Pour les recommandations, on trouvera pêle-mêle celle qui consiste à désactiver par défaut le wifi sur les boîtiers internet ; là encore, les députés, malins, ont clairement choisi de relancer l’industrie des services d’assistance téléphonique qui devront répondre présent lorsque les utilisateurs constateront que leurs bidules électroniques ne se connectent plus d’office à la nouvelle boîte fraîchement installée. Ca tombe bien, chacun le sait, les hotlines sont exclusivement françaises.
Quant à l’obligation pour les lieux publics d’informer de la présence du Wifi, on devine sans mal que ceci n’aura à peu près aucun impact puisque soit ces établissements bénéficient déjà de cette technologie et l’affichent fièrement dans leurs locaux, soit ils n’en bénéficient pas et ne sont pas prêts de l’avoir, budgets rikikis obligent.

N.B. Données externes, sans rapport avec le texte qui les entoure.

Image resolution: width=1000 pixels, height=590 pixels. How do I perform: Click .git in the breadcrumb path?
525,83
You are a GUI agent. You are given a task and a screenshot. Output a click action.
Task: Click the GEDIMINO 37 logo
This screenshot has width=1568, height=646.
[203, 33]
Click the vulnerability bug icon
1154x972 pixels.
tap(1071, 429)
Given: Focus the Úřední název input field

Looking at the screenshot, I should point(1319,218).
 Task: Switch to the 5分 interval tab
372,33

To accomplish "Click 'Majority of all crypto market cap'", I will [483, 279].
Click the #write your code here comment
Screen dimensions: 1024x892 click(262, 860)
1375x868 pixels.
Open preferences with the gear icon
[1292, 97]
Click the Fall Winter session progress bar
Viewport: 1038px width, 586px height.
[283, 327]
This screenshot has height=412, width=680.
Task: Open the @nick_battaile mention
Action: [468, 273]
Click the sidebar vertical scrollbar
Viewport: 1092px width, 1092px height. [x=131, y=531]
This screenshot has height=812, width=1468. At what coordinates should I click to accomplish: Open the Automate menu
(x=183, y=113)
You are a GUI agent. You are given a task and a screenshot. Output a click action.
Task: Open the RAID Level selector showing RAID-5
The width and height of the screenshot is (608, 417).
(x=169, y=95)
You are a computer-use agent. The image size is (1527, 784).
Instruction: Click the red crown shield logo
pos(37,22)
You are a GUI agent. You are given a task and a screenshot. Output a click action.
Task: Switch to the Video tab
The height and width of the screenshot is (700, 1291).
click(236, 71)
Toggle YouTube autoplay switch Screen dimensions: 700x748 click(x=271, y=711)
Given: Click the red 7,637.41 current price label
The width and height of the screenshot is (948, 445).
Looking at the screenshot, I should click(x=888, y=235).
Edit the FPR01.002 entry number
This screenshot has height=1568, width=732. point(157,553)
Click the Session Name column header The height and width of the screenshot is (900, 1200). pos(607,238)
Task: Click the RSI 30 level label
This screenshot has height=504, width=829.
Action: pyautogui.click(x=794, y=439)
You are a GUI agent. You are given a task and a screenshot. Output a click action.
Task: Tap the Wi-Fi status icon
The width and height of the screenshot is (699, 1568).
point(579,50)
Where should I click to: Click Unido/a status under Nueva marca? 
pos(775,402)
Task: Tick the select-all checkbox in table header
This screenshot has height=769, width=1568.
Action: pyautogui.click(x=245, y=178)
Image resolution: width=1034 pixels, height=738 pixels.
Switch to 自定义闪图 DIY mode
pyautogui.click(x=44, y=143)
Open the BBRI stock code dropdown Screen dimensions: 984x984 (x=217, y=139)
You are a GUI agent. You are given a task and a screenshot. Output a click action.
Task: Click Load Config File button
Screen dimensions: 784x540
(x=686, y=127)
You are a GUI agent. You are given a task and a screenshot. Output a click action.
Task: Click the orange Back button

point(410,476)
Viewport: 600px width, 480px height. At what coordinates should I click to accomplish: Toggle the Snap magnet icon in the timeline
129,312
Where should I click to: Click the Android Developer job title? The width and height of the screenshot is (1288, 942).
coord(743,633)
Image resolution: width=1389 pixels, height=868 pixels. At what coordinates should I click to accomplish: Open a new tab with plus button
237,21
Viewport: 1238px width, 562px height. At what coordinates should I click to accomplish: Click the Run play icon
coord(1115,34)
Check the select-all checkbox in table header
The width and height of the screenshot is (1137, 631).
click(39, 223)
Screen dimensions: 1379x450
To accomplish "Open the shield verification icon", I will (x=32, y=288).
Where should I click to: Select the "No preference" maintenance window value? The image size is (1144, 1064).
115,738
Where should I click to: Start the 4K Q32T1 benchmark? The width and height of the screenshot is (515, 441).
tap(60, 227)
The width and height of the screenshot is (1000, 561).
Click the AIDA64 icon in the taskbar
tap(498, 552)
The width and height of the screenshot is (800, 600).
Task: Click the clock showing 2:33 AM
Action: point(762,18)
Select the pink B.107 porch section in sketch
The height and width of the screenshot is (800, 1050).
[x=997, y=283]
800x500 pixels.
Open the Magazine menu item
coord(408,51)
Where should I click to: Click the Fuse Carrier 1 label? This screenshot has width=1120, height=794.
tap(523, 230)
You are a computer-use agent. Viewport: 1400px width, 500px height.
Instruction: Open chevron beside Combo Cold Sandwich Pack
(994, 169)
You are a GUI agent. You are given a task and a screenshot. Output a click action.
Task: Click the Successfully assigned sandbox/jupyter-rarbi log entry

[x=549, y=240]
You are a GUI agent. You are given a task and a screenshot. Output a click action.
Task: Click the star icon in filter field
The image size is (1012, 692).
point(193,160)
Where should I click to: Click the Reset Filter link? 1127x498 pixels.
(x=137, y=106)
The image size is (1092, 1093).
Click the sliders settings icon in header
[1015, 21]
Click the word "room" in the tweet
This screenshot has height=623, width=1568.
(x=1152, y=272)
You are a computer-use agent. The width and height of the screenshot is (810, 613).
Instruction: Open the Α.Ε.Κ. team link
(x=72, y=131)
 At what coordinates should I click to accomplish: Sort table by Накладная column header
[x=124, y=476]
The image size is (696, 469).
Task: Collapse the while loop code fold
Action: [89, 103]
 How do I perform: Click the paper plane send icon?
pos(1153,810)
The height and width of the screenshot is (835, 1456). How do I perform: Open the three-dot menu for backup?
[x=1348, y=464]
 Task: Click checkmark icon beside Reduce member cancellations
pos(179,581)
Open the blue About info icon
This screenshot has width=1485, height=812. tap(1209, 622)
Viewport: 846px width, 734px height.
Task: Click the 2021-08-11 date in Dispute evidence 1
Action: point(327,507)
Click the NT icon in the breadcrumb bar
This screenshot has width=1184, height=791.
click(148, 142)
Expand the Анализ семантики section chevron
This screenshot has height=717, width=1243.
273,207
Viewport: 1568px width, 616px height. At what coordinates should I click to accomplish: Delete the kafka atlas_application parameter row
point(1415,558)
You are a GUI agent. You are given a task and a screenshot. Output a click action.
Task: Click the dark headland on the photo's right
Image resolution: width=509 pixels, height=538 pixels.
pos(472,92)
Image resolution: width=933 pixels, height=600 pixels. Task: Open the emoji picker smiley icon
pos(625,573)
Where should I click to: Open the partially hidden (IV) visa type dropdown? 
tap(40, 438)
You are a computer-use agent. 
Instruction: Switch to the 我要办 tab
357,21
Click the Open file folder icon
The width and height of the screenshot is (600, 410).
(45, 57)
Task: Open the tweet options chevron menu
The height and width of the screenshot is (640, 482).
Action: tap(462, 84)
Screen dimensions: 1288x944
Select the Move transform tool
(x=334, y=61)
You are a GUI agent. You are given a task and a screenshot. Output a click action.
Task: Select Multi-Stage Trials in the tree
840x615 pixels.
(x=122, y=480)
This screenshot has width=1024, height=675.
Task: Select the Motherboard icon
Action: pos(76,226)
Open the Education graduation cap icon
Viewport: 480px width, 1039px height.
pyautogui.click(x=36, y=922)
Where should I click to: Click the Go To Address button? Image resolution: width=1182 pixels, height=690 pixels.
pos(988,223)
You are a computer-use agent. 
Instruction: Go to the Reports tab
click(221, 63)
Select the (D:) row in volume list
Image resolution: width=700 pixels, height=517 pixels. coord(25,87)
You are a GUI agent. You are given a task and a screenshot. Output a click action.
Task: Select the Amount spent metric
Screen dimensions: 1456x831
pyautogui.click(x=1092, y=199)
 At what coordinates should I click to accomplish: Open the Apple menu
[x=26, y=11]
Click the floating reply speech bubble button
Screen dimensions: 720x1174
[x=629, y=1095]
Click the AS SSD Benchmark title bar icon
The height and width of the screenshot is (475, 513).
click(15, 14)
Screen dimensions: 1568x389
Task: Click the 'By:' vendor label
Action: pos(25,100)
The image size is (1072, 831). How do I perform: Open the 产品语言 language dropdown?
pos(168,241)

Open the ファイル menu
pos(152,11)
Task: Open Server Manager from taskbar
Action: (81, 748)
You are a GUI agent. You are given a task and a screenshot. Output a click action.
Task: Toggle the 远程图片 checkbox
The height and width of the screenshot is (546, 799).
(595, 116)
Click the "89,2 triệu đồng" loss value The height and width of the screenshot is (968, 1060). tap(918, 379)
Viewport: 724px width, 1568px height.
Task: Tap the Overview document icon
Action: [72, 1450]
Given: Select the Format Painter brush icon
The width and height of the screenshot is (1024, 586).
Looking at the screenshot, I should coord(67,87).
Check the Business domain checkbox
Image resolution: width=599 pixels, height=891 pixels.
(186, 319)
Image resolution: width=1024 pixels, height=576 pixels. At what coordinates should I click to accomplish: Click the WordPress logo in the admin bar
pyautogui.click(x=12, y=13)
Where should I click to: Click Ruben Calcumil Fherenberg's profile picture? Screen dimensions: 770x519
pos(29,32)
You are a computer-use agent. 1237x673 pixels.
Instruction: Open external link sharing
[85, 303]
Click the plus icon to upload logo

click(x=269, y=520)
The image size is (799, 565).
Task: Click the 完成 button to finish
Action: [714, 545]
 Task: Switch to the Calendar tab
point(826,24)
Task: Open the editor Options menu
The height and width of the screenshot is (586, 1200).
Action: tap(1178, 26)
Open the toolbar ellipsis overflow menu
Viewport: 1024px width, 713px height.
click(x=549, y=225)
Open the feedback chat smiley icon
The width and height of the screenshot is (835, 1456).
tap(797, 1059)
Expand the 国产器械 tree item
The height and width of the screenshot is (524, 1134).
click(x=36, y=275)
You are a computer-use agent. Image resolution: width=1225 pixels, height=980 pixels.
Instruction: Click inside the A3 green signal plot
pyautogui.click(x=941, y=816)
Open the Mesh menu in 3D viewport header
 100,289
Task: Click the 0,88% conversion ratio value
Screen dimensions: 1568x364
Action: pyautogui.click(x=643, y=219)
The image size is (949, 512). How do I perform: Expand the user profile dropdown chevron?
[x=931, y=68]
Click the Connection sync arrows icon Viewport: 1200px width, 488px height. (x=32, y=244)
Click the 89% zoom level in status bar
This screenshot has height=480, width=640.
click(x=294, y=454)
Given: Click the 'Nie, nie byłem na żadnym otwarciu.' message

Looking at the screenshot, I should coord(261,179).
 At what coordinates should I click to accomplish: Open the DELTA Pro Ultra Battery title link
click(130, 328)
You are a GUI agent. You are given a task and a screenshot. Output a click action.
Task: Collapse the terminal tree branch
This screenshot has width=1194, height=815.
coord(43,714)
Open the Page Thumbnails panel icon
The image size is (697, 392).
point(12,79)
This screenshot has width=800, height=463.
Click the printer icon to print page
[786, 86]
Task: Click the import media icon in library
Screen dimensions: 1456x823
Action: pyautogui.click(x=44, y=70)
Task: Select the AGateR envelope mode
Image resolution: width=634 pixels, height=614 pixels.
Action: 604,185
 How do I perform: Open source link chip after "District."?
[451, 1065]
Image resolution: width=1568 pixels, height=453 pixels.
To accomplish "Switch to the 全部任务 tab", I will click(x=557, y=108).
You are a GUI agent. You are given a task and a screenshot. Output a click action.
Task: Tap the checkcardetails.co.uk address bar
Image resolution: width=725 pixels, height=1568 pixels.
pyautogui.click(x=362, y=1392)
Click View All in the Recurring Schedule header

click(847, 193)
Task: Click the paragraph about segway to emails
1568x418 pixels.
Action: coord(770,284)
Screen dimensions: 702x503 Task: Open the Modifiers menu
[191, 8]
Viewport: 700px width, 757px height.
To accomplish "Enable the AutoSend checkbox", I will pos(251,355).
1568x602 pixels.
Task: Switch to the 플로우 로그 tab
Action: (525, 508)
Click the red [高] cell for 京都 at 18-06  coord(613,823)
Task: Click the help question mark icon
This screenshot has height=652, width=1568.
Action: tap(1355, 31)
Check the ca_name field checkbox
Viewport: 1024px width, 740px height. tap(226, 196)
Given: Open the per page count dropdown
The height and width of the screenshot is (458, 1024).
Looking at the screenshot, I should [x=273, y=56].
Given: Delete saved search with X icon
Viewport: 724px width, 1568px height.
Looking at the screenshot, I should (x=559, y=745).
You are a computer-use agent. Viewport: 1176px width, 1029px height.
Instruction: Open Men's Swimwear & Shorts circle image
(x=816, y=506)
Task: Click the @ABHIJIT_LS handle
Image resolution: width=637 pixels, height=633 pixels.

En outre, les députés, dans leur immense cohérence, ont interdit l’installation de boîtiers wifi dans les crèches et garderies, mais pas dans les écoles maternelles, parce que les ondes sont mauvaises mais pas assez pour les bambins à partir de 3 ans, ou parce qu’elles ne sont pas assez bonnes pour les bébés, ou parce qu’il faut que les gamins découvrent internet, mais pas trop vite. Pour le fun, imaginez qu’il se fut agi d’un produit réellement nocif, l’absurdité et l’incohérence de l’interdiction serait apparue immédiatement ; par exemple, je vois bien un texte de loi interdisant l’utilisation d’amiante dans les crèches et les garderies, mais laissant libre cours à son utilisation dans les maternelles parce que bon, ça va…
Enfin et pour faire bonne mesure, dans la catégorie Rapports & Fanfreluche, le texte en demande un joli et bien épais au gouvernement, sur les personnes électro-hypersensibles, c’est-à-dire atteinte de l’effet nocebo et dont on camoufle les problèmes psychologiques derrière la navrante ellipse de « personnes souffrant d’intolérance aux champs électromagnétiques », quand bien même elles sont infoutues de déterminer quand et où les champs magnétiques sont présents…
Encore une fois, et comme je le notais dans un précédent édito datant d’il y a un peu plus d’un an, et même s’il n’y a toujours pas d’épidémie de cancers depuis les dizaines d’années qu’on bombarde la population de ces ondes néfastes, partout, en tous lieux et dans toutes les positions, des gens ont décidé ce qui était bon, nécessaire et responsable pour nous : des interdictions sont passées, des restrictions choisies, des recommandations émises et le petit bruit étouffé que vous entendez est celui des coups de marteaux qui fixent une fois pour toute le couvercle
Ne prenez plus aucun risque, ne courrez plus aucun danger, ne bougez plus, ne respirez pas trop fort et évitez de vous agiter dans votre cercueil capitonné. De toute façon, cela ne sert à rien : ce pays est foutu.